中外製薬、がん免疫薬「テセントリク」発売
中外製薬は18日、同社初のがん免疫薬「テセントリク」が薬価収載され、同日発売したと発表した。進行、再発した肺がん向けで1回分1200ミリグラムの価格は62万5567円。3週間おきに点滴で注入する。肺がん向けでは小野薬品工業の「オプジーボ」、米メルクの「キイトルーダ」に次ぐ3番目の免疫薬となる。
免疫薬は本来人に備わる異物の排除機能を生かしてがん細胞をやっつける仕組みで、高い効果からがん治療に革命を起こしたとされる。テセントリクは免疫チェックポイント阻害剤と呼ばれるタイプで、作用の仕方がオプジーボやキイトルーダと似ている。中外製薬は免疫薬で後発となるが、小坂達朗社長は18日に出したコメントで「複数のがん種、(他の薬剤と一緒に使うことで効果を高める)併用療法の開発を進める」と強調した。

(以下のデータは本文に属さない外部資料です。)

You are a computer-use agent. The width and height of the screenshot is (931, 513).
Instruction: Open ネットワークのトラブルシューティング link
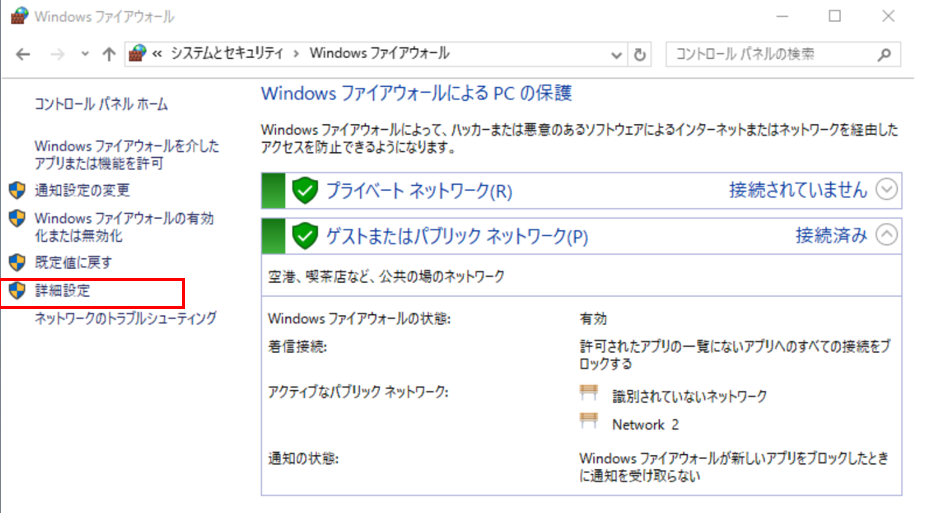click(x=125, y=318)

がん免疫薬を巡っては17日に小野薬品がオプジーボを他の薬と併用した肺がん治療の臨床試験(治験)で、既存の抗がん剤治療より死亡リスクを大きく抑える結果が出たと発表。メルクもキイトルーダと抗がん剤の併用で患者の生存期間を延ばしたと発表するなど、併用療法を軸に開発競争が激しくなっている。